À la «stupéfaction» de Catharine Becket de Sotheby’s, responsable de la vente de «magnifiques bijoux» de la maison de ventes aux enchères, Bloomberg rapporte que «les ventes de bijoux de collection ont commencé à bien – très bien – se porter. En parlant à ses clients fortunés, elle a découvert qu’ils achetaient des bijoux comme une sorte de remontant. «Les clients sont séquestrés à la maison et, en général, mènent une vie relativement morne, dit Becket, qui ajoute: certains disent qu’ils portent leurs gros diamants chez eux parce que cela leur apporte de la joie.»

«Tout le monde attend que cela se termine, et je suppose que le fait de savoir que vous aurez un bijou d’un million de dollars sera vu comme un accomplissement lorsque les choses reviendront à la normale.» Est-il vraiment nécessaire de commenter cela?

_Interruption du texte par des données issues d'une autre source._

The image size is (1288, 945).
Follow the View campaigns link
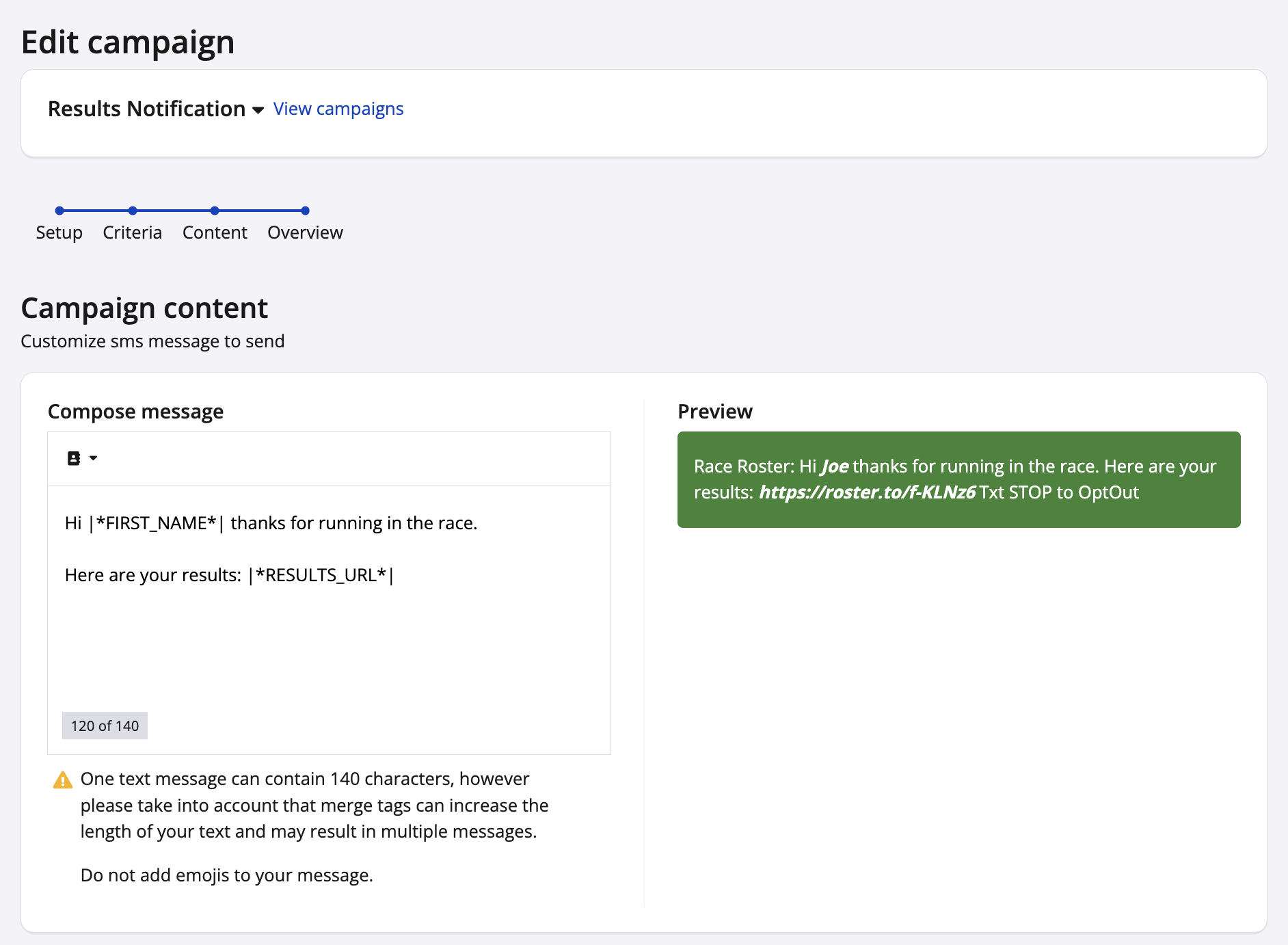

Que feront les peintres, les écrivains et les cinéastes des circonstances actuelles, douloureuses et si contradictoires? Le désastre actuel rend la position de tout artiste sérieux et honnête encore plus intenable au sein de la société bourgeoise. Dans tous les pays, la politique officielle, tant de la droite que de la «gauche», ne peut que générer de plus en plus de dégoût et d’horreur. Les illusions à l’endroit des politiciens qui, par leur politique brutale de «retour au travail», condamnent à mort des centaines de milliers de personnes vont disparaître en grande partie. Mais qu’est ce qu’il y aura après?

La pandémie expose également la faillite des politiques de genre et de «race» qui dominent le monde des arts depuis ces dernières années. Qu’est-ce que tous ces efforts égoïstes d’une poignée de personnes pour obtenir plus de privilèges et de postes ont en effet à voir avec les besoins de vastes couches de la population, dont la vie même est mise en danger par l’existence continue du système de profit? Dans leur grande majorité, ceux qui souffrent et meurent appartiennent à la classe ouvrière ou aux couches les moins privilégiées de la classe moyenne. Les questions de classe ont une fois de plus – de la façon la plus explicite et la plus horrible qui soit – révélé leurs importances primordiales. Les personnalités artistiques les plus sensibles doivent commencer à agir en ce sens!

La situation objective exige, à notre avis, un tournant des artistes vers la réalité historique et sociale – les niveaux actuels de compréhension sont tout à fait inadéquats – et un tournant également vers la classe ouvrière et son sort. Nous allons développer ce thème dans de prochains articles.